Goal-based savers: Individuals saving for near-term goals like a vacation, child’s school fees, or emergency funds.
Retirees and conservative investors: Those who prefer stable income from interest and want limited exposure to market risks.
Investors in rising interest rate environments: Since short duration funds are less sensitive to interest rate movements, they perform relatively well when rates increase.
Fixed deposit alternatives: Those seeking higher returns than FDs, but with manageable risk and sufficient liquidity.
Conclusion
Short Duration Debt Funds offer a compelling investment option for those seeking to balance returns with risk management. By investing in debt and money market instruments with a Macaulay duration between one to three years, these funds provide a moderate level of interest rate risk while potentially offering better accrual income compared to other short-term instruments. The careful management of credit risk and the relatively straightforward investment process make these funds accessible and appealing to a wide range of investors.
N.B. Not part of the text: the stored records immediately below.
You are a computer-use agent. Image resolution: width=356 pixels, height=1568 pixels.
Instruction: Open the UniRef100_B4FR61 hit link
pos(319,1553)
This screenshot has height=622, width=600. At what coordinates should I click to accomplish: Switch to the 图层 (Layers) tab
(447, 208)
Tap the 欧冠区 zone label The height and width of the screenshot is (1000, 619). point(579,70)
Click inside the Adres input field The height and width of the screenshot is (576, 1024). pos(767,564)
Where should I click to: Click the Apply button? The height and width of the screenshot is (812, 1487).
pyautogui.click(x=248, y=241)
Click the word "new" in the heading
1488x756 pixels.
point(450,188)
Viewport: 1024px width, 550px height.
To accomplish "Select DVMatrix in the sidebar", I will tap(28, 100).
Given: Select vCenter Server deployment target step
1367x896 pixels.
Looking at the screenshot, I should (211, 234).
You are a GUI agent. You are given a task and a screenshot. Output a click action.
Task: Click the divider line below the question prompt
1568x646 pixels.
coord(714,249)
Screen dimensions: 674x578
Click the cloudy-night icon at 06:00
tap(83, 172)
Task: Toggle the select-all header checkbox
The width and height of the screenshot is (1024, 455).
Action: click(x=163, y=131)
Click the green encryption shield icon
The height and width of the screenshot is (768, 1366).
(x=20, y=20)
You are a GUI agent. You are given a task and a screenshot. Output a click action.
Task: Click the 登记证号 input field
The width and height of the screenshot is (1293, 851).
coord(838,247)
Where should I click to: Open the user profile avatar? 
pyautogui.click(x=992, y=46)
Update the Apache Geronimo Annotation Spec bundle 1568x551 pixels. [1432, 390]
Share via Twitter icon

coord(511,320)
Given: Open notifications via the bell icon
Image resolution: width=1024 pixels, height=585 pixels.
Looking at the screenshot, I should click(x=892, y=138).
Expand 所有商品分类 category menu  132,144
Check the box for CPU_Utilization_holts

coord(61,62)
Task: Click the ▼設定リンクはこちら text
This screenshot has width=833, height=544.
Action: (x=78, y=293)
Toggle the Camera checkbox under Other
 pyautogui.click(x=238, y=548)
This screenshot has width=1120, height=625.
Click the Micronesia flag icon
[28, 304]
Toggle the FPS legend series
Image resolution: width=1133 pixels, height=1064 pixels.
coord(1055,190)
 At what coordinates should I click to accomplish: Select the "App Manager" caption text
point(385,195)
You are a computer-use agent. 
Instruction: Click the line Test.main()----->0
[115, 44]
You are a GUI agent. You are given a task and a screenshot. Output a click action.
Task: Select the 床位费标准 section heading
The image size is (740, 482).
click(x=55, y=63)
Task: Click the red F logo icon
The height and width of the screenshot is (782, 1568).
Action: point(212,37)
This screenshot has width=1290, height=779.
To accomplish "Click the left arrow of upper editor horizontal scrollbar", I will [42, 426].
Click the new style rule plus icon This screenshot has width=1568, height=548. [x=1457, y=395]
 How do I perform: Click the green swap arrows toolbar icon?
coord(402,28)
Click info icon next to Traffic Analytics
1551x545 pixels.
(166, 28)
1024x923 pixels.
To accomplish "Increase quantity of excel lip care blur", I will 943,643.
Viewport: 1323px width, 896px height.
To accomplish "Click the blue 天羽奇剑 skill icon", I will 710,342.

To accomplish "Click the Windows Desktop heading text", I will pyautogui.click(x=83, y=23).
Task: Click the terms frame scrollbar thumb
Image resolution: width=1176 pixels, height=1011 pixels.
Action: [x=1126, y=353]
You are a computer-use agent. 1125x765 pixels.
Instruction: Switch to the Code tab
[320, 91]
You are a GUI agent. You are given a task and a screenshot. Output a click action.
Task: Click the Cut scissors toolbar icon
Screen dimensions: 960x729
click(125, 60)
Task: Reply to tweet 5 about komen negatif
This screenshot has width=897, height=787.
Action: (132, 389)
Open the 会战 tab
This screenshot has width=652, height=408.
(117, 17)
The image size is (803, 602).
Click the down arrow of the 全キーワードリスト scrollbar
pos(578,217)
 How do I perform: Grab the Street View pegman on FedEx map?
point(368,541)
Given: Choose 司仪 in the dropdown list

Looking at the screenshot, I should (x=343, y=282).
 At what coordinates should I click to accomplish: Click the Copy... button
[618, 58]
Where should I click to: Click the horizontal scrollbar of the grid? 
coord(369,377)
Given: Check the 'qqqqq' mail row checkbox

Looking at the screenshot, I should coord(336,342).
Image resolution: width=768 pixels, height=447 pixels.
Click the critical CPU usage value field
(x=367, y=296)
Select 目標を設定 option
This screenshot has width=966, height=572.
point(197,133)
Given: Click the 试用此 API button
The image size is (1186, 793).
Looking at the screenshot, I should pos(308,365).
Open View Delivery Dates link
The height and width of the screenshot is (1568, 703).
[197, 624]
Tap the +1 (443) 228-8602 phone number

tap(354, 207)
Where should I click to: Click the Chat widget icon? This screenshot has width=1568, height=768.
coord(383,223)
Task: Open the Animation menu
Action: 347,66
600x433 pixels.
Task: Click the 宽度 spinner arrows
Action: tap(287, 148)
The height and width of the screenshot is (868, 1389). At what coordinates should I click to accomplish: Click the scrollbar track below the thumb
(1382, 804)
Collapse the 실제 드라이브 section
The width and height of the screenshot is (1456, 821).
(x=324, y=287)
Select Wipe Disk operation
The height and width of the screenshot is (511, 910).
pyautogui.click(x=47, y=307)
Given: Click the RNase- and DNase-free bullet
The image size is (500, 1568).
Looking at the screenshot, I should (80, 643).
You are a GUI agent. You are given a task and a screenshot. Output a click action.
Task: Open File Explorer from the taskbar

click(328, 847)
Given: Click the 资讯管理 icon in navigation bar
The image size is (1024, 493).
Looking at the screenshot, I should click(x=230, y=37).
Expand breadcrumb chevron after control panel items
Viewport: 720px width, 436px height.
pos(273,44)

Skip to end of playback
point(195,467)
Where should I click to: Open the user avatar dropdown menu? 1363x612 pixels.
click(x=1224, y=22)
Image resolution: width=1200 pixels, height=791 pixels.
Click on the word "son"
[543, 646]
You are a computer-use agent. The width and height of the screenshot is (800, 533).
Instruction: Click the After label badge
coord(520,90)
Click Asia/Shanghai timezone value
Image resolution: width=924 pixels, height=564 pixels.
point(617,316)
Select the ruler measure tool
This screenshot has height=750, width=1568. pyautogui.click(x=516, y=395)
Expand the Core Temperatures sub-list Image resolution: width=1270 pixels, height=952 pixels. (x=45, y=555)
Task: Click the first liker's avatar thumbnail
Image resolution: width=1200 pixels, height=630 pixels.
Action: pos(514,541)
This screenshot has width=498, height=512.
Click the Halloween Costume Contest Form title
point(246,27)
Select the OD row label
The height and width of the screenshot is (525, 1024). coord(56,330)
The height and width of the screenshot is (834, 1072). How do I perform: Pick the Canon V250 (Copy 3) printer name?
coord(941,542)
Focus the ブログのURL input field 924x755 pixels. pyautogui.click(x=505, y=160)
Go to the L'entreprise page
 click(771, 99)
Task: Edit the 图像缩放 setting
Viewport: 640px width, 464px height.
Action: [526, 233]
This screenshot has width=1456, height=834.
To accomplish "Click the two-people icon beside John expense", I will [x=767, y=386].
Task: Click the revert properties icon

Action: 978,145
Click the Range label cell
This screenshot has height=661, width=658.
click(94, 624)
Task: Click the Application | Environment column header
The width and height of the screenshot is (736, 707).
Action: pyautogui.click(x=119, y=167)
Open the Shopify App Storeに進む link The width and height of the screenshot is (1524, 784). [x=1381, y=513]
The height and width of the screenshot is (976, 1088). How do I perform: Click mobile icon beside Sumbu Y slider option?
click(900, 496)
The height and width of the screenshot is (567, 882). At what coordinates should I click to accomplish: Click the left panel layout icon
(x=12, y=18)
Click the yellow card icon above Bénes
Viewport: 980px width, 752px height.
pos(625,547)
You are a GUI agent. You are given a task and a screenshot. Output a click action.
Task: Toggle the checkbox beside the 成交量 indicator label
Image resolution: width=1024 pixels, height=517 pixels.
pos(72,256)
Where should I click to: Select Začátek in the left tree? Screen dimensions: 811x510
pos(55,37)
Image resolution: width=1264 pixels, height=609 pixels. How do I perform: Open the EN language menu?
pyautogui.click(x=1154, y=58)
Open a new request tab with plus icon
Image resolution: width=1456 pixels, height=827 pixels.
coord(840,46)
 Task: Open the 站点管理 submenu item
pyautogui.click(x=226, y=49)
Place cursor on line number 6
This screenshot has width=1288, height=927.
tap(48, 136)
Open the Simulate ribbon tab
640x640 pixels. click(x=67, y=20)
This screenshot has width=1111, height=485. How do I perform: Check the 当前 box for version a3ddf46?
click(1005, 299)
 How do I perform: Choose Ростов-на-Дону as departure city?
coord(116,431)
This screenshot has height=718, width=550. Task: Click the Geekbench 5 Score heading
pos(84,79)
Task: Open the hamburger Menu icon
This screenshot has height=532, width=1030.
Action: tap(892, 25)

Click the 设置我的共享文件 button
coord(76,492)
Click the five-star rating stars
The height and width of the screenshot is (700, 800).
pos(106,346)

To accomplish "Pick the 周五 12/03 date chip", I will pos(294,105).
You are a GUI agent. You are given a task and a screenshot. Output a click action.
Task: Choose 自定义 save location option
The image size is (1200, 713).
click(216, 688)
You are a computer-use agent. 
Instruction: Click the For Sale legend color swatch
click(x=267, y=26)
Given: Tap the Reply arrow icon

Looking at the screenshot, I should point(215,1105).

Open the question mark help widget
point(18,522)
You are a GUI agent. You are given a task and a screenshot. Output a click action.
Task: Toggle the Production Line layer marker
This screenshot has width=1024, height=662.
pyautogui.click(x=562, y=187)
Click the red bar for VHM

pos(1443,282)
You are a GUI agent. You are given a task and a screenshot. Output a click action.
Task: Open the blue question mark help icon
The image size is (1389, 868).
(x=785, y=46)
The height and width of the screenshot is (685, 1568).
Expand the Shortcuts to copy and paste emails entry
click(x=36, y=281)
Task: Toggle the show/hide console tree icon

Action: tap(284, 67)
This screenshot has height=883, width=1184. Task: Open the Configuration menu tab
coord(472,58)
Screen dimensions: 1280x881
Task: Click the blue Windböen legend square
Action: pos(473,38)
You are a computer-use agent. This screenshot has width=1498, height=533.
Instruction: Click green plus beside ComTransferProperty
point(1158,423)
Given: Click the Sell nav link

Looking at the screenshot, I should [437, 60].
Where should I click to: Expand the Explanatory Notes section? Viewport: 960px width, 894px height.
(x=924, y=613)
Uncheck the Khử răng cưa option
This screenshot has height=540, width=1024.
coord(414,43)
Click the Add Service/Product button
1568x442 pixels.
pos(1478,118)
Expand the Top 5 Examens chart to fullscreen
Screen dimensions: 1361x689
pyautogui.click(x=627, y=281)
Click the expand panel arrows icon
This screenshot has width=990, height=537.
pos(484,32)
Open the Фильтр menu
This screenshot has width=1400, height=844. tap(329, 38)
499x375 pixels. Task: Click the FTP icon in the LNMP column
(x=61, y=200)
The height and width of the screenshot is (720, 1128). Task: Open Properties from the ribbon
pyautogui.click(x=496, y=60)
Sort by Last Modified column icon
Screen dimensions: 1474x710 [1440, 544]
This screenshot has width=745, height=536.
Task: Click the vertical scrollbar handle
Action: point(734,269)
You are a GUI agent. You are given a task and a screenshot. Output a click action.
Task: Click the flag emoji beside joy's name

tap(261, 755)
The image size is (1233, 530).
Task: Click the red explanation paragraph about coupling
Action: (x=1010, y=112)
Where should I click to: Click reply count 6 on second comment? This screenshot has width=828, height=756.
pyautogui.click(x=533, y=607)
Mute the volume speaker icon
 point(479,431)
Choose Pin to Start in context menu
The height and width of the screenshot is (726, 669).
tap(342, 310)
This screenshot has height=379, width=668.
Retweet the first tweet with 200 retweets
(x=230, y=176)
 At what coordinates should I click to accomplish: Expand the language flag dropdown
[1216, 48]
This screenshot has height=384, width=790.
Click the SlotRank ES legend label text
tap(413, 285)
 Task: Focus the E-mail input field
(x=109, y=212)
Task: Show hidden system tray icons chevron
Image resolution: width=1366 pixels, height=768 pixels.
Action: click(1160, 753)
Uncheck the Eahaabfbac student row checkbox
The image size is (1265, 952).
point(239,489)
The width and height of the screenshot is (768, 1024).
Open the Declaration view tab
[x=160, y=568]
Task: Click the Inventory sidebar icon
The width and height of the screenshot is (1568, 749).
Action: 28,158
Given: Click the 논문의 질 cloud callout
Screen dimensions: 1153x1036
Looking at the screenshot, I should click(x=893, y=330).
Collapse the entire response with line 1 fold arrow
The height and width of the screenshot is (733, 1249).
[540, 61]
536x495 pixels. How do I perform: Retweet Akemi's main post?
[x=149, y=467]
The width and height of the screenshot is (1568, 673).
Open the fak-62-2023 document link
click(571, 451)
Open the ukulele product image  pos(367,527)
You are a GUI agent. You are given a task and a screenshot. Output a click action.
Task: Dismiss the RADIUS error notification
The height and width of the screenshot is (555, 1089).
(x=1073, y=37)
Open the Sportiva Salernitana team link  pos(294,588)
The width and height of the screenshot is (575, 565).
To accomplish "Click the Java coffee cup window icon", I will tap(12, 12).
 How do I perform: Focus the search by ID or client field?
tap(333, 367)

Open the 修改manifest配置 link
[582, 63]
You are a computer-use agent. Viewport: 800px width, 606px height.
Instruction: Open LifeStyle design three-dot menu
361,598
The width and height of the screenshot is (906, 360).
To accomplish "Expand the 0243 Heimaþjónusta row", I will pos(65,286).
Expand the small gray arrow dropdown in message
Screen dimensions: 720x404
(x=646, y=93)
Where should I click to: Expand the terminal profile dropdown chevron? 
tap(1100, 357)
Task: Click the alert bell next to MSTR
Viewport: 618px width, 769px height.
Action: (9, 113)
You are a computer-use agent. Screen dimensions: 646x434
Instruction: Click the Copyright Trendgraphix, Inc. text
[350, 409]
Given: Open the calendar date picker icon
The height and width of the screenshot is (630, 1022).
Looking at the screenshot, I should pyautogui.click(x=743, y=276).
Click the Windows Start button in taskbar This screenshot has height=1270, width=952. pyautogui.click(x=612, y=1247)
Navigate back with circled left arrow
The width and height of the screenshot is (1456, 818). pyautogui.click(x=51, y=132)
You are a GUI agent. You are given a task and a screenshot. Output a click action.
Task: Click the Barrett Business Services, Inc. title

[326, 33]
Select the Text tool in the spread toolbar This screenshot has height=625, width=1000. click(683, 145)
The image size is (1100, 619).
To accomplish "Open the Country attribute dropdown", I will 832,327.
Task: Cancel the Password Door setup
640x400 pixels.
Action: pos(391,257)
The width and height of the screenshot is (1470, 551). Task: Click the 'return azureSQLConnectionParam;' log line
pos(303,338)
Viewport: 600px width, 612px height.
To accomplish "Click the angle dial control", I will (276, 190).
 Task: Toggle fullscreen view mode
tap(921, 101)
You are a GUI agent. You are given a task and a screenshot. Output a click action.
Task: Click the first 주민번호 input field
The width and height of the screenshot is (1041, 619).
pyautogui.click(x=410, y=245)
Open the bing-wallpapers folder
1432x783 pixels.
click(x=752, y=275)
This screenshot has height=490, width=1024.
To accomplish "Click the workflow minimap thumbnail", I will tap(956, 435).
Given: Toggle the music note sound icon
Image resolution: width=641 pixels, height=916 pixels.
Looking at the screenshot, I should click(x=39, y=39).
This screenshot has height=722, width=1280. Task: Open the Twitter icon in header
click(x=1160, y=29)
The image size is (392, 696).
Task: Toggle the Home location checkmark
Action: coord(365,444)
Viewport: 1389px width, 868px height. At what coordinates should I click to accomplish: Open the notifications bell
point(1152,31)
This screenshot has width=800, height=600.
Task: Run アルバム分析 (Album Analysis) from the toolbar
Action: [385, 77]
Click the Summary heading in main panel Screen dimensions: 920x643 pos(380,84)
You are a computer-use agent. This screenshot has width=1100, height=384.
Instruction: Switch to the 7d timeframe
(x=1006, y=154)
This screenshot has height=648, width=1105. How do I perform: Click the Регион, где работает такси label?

Moreover, understanding the tax implications is crucial for making informed investment decisions. Short Duration Debt Funds are taxed based on the holding period, with Short-Term Capital Gains (STCG) being taxed at regular income tax rates for investments held less than 36 months, and Long-Term Capital Gains (LTCG) benefiting from a lower effective tax rate due to the indexation benefit for investments held 36 months or more.
In summary, Short Duration Debt Funds can be a suitable choice for investors looking for a blend of stability, manageable risk, and potential for moderate returns, making them an attractive component of a diversified investment portfolio.